By Sally Greenberg, National Consumers League

While the financial markets’ implosion takes its toll on working Americans in the form of job cuts and lost wages and benefits, a series of events over the past two weeks has me shaking my head in disbelief. In September, the Federal Reserve Board extended an $85 million “bridge loan” to American International Group or AIG, the insurance behemoth, because it was considered “too big to fail.” This week, at a House of Representatives hearing, we learned that AIG’s 70 “top performers” (hard to imagine how you can have “top performers” in a company that needs an $85 billion bail-out, followed by a $37.8 billion infusion) – yes, a week after the bail-out – were sent on a junket to a California resort, where they managed to ring up $440,000 for rooms, meals, and spa fees. (Even White House press secretary Dana Perino described the AIG junket as “pretty despicable.”)

AIG also disclosed at the Congressional hearing that its financial products manager, whose reckless investments contributed to the company’s collapse, is receiving $1 million a month in consulting fees. And the AIG former chief executive who ran the company for the three years leading up to its demise is receiving a $5 million performance bonus! You can’t make this stuff up. A performance bonus to a man whose company now needs multibillions in federal assistance? How did we get to this place where $40 million dollars to one person in salary and benefits is no long considered outrageous? Why does one person need $40 million?

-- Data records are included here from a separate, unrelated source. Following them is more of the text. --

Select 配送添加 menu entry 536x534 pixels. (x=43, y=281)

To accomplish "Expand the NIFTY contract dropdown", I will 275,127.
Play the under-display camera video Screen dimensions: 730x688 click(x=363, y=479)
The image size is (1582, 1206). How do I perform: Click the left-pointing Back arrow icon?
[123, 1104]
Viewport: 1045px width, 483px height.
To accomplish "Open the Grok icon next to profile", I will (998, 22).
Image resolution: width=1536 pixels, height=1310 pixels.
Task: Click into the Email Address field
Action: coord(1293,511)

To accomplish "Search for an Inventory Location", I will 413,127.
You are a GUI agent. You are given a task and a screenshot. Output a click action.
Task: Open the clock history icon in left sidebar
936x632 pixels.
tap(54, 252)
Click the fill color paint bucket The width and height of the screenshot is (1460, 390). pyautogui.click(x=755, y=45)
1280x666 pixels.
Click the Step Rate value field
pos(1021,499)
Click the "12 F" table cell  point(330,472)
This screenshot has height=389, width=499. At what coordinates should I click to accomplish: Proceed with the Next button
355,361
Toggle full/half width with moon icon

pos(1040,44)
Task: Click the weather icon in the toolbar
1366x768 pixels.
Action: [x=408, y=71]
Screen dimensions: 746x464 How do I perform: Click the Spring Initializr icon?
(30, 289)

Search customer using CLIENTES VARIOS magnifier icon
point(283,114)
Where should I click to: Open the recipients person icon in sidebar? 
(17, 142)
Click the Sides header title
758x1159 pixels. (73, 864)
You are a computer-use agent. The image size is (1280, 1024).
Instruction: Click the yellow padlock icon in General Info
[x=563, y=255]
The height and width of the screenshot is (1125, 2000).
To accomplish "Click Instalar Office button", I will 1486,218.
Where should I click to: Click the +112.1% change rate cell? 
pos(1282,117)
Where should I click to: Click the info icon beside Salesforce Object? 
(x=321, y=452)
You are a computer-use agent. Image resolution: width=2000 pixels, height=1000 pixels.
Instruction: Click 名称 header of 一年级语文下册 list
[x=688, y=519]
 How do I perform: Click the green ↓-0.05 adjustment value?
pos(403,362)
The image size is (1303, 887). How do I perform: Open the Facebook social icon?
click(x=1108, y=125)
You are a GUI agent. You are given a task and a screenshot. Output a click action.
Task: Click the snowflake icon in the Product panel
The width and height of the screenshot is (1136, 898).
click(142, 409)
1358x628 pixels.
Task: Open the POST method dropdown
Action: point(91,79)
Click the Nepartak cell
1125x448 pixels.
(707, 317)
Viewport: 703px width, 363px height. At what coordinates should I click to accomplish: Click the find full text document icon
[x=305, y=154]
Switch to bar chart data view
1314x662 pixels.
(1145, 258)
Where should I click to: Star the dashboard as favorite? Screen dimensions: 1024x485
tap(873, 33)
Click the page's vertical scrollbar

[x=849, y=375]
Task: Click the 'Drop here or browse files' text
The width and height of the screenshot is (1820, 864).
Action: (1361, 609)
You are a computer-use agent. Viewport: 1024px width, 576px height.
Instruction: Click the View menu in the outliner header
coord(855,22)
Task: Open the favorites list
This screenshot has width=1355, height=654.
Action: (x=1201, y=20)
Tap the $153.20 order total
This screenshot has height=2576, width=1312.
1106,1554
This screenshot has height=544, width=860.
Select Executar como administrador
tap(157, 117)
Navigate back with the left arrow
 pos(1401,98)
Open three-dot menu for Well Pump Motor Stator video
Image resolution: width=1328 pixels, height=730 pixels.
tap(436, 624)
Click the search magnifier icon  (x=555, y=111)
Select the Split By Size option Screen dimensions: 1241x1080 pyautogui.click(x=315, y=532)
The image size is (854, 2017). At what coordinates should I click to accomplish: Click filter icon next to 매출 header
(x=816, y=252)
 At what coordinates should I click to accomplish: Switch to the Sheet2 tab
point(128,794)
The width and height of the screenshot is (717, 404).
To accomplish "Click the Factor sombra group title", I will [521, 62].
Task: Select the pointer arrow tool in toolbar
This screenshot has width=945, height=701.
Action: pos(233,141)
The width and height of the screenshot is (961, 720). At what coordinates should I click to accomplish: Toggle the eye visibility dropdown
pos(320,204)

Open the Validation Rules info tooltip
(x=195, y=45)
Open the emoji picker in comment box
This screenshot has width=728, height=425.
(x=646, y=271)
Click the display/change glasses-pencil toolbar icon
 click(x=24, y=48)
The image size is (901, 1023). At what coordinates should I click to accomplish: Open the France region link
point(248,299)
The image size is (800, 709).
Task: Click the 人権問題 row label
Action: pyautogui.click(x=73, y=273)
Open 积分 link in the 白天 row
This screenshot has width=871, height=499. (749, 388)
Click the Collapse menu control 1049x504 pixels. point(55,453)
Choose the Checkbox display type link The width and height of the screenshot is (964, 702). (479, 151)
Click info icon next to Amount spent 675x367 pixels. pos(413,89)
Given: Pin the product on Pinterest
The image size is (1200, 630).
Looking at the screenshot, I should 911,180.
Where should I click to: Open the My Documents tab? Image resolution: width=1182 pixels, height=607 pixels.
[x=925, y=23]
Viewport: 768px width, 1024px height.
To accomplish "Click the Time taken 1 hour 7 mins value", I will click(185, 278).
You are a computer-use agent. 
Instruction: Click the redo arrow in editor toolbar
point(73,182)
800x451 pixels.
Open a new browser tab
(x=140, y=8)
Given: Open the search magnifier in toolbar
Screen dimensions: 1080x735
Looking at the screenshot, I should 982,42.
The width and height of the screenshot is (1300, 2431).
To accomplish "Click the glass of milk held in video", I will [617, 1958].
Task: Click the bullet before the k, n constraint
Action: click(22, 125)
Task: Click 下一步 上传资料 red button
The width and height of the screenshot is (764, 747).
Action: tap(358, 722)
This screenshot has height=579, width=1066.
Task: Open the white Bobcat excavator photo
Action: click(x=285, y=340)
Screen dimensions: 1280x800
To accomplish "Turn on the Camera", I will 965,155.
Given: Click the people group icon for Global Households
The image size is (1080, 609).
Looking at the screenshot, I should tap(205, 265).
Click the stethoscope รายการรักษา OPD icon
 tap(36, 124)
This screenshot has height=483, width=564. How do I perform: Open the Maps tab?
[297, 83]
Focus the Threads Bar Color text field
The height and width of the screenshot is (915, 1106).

After AIG’s revelations about junkets and outsize pay packages for executives who failed miserably at their jobs, the New York Times last week reported that the Federal Reserve Board will provide an additional $37.8 billion to AIG to help it deal with a rapidly dwindling supply of cash. It wasn’t until this morning’s news that New York Attorney General Andrew Cuomo demanded that AIG reign in corporate excesses (like multimillion severance packages to outgoing execs and junkets for top brass) that any official has put his or her foot down in the midst of the AIG bailout. AIG says it will comply with Cuomo’s demands – at last!

Where is the accountability? Where’s the outrage? It is no wonder that the hubris and arrogance of these corporate executives – whose incompetence led us to this situation – goes unchecked. Our regulatory authorities appear to be providing loans and other assistance with no strings attached.

You or I might expect AIG executives to be contrite, coming hat in hand to the House of Representatives, asking for forgiveness for their profligacy. Wrong. Robert Willumstad, CEO of AIG from 2005-8, said this: “Looking back on my time as CEO, I don’t believe AIG could have done anything different.”

My question is if the average working American’s dollars are being used to bail out poorly managed companies whose top execs grabbed millions, shouldn’t we expect some accountability? A system that bails out companies like AIG – whose CEO earns $40 million in one year and pays $1 million a month to a consultant who helped drive the company into the ground – is rotten to the core and badly in need of reform.

The National Consumers League believes in regulation and legislation that will contain such outsize executive pay packages. Our friends abroad – in Europe and Australia – are generous with their corporate leadership but don’t begin to approach the absurd and indefensible salaries American companies pay ours – regardless of whether they succeed.

With unemployment rates higher than they have been in many years, it’s unconscionable to pay someone who has nearly destroyed a company a $1 million retainer. With more than 2 million homeowners likely facing disclosure, and states and cities across the country cutting benefits to our neediest citizens, if American consumers are going to bail out banks and insurance companies, we have a right to expect accountability, including an end to the excesses of the past.